|
Chemical agents were used from 1915 to 1918 during World War I. Their use was catalyzed by the battlefield stalemate of trench warfare and have been used in such conditions ever since.[8] They do not fit well with the tactics of a mobile war. Large-scale releases of chlorine and phosgene in 1915 had considerable effects against unprotected troops and caused large numbers of casualties and deaths. It was these early attacks that probably gave rise to the notion of CBW agents being WMDs. At less than 4%, they had the lowest ratio of dead to wounded of all the arms used during the war,[13] whereas explosive shells had the highest (>15%). Artillery caused 59% of the overall mortality on all sides. Many different chemical agents were tried during the war and usually were delivered by shell fills, but there was difficulty in building high-enough concentrations of agent to be lethal, and continuous development of countermeasures meant that better-trained troops with masks were less affected. Although phosgene could easily be regarded as the most lethal of the agents used, causing untreatable toxic pulmonary edema, mustard, a vesicant disabling agent, probably caused the most injury and removed many from the field of battle (usually temporarily). One feature of the casualties from World War I that is overlooked is the possibility of mixed toxic and physical trauma. The exact figures are not available, but of 546 American soldiers who died after exposure to chemical warfare agents during the period of March to November 1918, 6% also had ballistic injuries.[21] The figures for dead and wounded do not reveal the true extent of the disability caused by exposure to toxic agents, and it is likely that the degree of long-term pathologic effects was high, particularly given the limited postwar medical facilities at that time.

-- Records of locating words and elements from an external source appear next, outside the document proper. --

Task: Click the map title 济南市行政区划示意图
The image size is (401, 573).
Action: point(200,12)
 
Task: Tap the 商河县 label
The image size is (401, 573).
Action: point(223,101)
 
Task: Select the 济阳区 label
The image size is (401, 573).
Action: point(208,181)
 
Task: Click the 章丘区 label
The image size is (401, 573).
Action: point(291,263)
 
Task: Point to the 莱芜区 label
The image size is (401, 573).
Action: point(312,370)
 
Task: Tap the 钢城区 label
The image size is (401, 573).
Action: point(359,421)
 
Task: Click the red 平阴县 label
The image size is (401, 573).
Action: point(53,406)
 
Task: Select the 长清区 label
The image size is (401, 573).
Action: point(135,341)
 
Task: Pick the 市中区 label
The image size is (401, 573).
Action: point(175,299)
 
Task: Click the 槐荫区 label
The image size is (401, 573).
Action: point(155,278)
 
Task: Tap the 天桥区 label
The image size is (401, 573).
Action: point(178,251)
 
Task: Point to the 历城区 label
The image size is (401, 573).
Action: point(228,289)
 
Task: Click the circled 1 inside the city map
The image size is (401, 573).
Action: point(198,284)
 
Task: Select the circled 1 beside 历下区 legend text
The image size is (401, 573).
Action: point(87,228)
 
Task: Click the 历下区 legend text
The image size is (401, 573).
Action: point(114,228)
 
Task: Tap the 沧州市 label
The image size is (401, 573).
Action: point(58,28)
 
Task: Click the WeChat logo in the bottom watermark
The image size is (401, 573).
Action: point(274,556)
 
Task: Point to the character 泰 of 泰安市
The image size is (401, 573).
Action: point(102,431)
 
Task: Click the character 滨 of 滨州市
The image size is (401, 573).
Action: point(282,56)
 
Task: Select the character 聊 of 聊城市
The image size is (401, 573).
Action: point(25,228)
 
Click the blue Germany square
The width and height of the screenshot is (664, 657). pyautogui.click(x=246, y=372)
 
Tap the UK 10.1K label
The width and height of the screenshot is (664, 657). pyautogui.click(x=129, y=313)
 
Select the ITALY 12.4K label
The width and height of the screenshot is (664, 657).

Nerve agents were developed by Germany under conditions of the strictest secrecy during World War II, and although never used in action during that time, they became the major toxic hazard during the Cold War and later. A major nerve agent plant was captured by the Russians and rebuilt in the Soviet Union in 1945, giving the USSR a "mass-destructive" capability long before it possessed nuclear weapons. A lesson for military and civilian anesthetists is that mixed casualties can be expected after the use of toxic agents. It has been known for some time that Soviet commanders saw the use of chemical weapons as part of a normal armamentarium rather than as exceptional weapons.[22]
There is some evidence of the use of biological warfare agents in China by the Japanese, who had a secret unit devoted to their development since the early 1930s. Plague and clostridia were used in tests on prisoners and against civilian populations. The considerable knowledge gathered was passed on to the United States by the head of the section after his capture and formed the basis of an offensive biological warfare development program that was terminated only in 1972 with the signing of the Biological Warfare Treaty.[13] It is now known that a major Soviet biological warfare program began at that time, which led to the use of genetic engineering and other techniques to develop a whole new range of possible agents, including "agents of biological origin" that probably are currently deployed.[15]
There was continued development of nerve and other agents during the Cold War and extensive research into an antidote-based approach to the management of the wounded. The USSR had an extensive program of development of biological weapons and toxins and applied genetic engineering to produce new agents.[15]
The Iran-Iraq War of the 1980s gave rise to the sustained use of chemical agents and the first application of modern medical techniques for the treatment of injuries from chemical weapons ( Table 64-2 ). Extensive investigations by the United Nations established that sulfur mustard and Lewisite, both vesicant agents, had been used together with the nerve agent tabun and the biological agent mycotoxin.[8] [23] Casualties were almost exclusively Iranian and numbered about 27,000. The mortality rate among those affected was less than 1%. This continues the trend observed during World War I of the low mortality rate with chemical weapons and almost certainly reflects the impact of organized medical care for the casualties and techniques of protection. However, an Iraqi attack against an unprotected Kurdish village at Hallabjah in 1989 produced 5000 deaths.
In 1995, the first recorded terrorist use of a chemical warfare agent against a civilian population occurred with the release of the nerve agent isopropyl methylphosphonofluoridate (sarin) in attacks in Matsumoto and Tokyo, Japan, and for the first time, hospital medical teams were brought into direct contact with chemical warfare during the initial and continuing management of the casualties. [24] Unfortunately, because of a lack of experience, there were several casualties among the attending emergency staff, but the number of fatalities was low. The incident brought home a number of lessons for medical responders, including anesthesiologists. The first was that the use of a hitherto military chemical warfare agent was possible by a terrorist group. Second, the incident management underlined all the lessons taught by the HAZMAT system in that secondary casualties occurred among the attending staff because of a lack of control, protection, and decontamination. Third, fatalities that occurred at the release site were essentially caused by a lack of on-site resuscitation. Fourth, the well-documented clinical management of the many thousands of cases that were admitted to hospital provided for the first time a significant clinical database for a population exposed to a nerve agent.[25]